IT Security Policy And Procedure Development

Consultiviti can develop the organisations policies according to the NIST/ISO standard and categorises IT Security Policy into three basic types:

Program Policy

High-level policy used to create an organisation’s IT security programme, define its scope within the organisation, assign implementation responsibilities, establish strategic direction, and assign resources for implementation.

Issue Specific Policies

Address specific issues of concern to the organisation, such as contingency planning, the use of a particular methodology for systems risk management, and implementation of new regulations or law. These policies are likely to require more frequent revision as changes in technology and related factors take place.

System Specific Policies

Address individual systems, such as establishing an access control list or in training users as to what system actions are permitted. These policies may vary from system to system within the same organisation. In addition, policy may refer to entirely different matters, such as the specific managerial decisions setting an organization’s electronic mail (e-mail) policy or fax security policy.

It Security Policy Services

Consultiviti can assist the organisation in analysing existing and developing new cyber security policies, standards, guidelines, and procedures. The authority for approving policy is inherently a core function of an organisation and therefore final approval of policies should be performed by the organisation.

Elements may include the following:

  • High-level analysis of an organisation’s operational environment
  • Emerging Technologies
  • Governance Processes
  • IT Security Procedures
  • Determination of compliance to applicable guidance and regulations
  • Gap analysis for the organisation or program that assesses the differences between the current policy and the desired future policy
  • Development of a unified set of security program policies and detailed issue- and system-specific policies
  • Development of short-, medium-, and long-term implementation plans identifying tasks, resources, priority, and ownership
  • Development of cyber security metrics

Risk Management

Consultiviti offer various combinations of service packages for supporting risk management activities. Primarily we perform risk assessments according to international best practice and/or develop a risk mitigation plan. If your organisation already has a mature and operational risk management program, then Consultiviti is certified to audit the programme for effectiveness.

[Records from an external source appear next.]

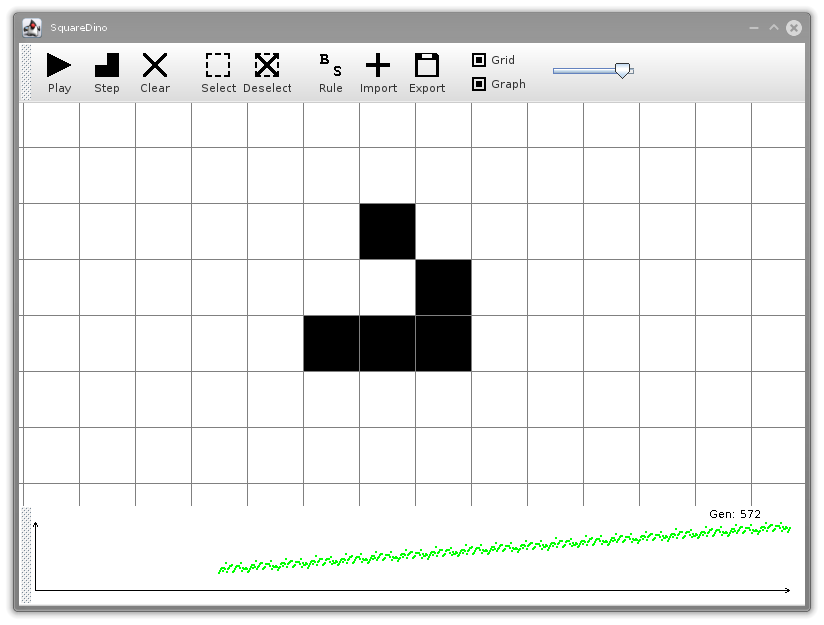Toggle the Grid checkbox
824x625 pixels.
(x=479, y=60)
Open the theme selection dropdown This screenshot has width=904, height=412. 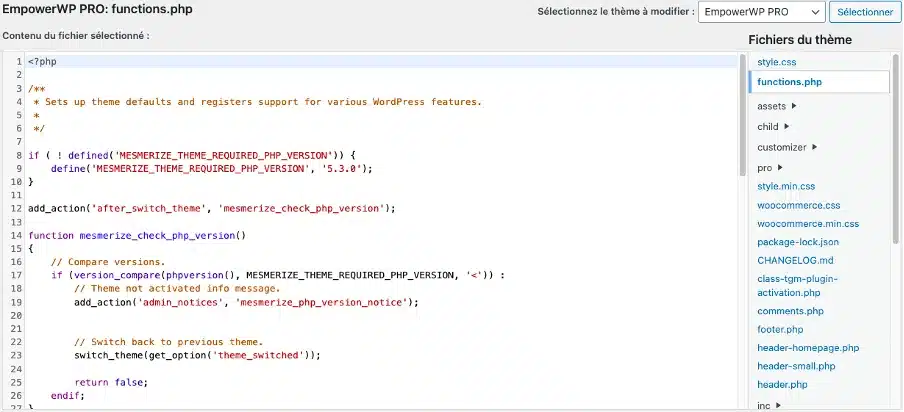click(x=762, y=12)
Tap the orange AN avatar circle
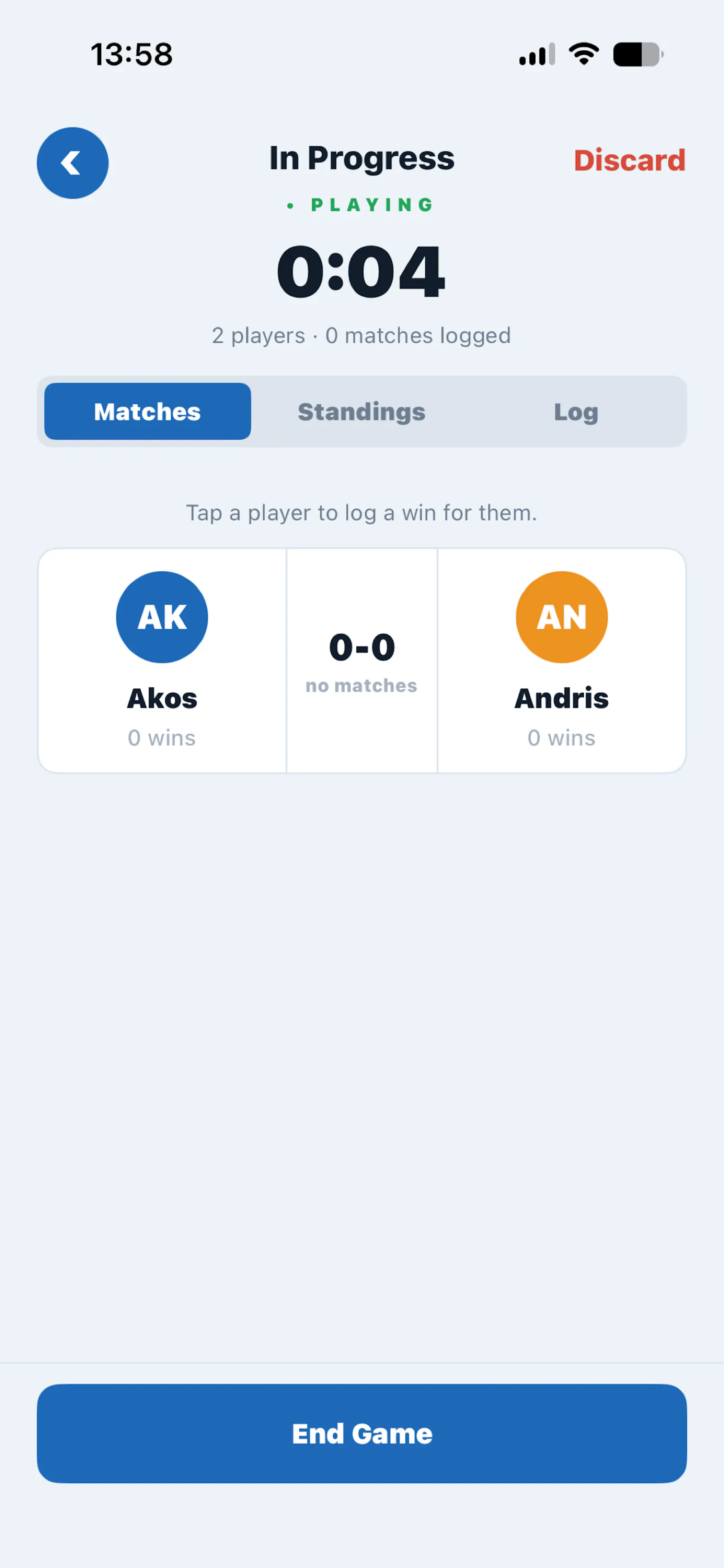The image size is (724, 1568). [x=562, y=617]

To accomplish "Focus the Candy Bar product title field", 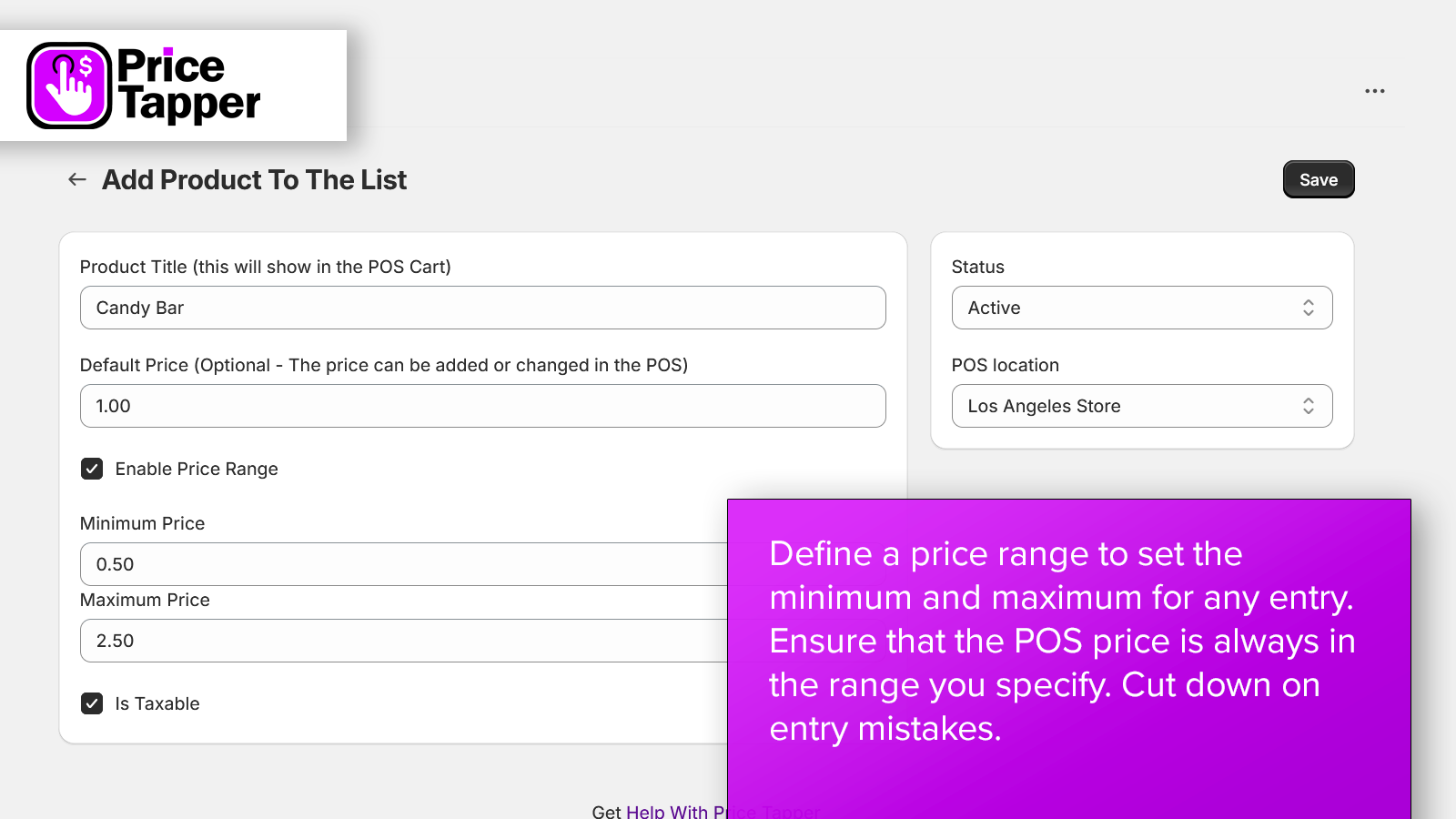I will click(483, 308).
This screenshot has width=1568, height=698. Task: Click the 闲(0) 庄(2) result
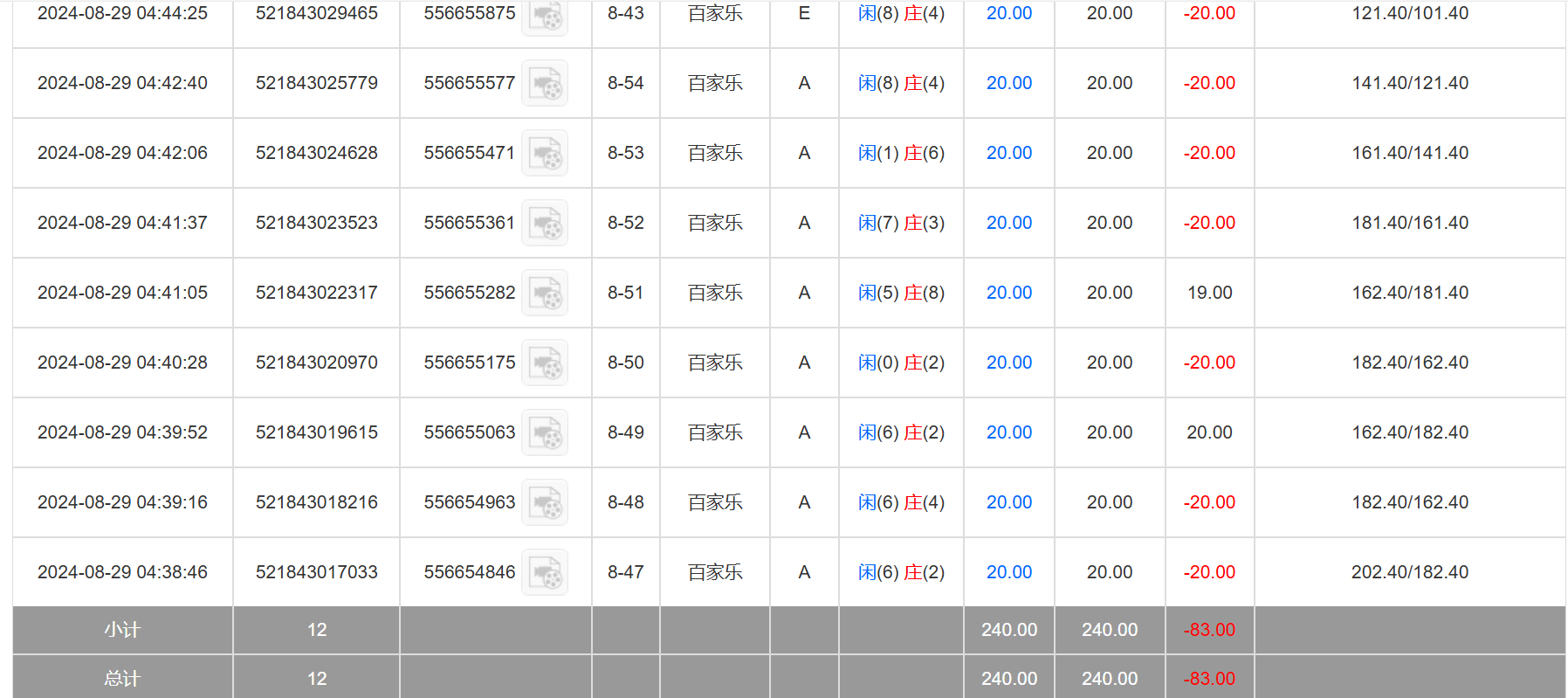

Information Technology Auditing

Consultiviti’s team of IT auditing and security specialists will help you navigate a sea of ever-changing business risks. By using customized tools, expert resources, and proven methodologies, we tailor our IT audit services to your specific needs. Our experienced professionals bring a deep understanding of Internal Information System Audits, Application Control, and Security Services, as well as Pre- and Post-Implementation Reviews.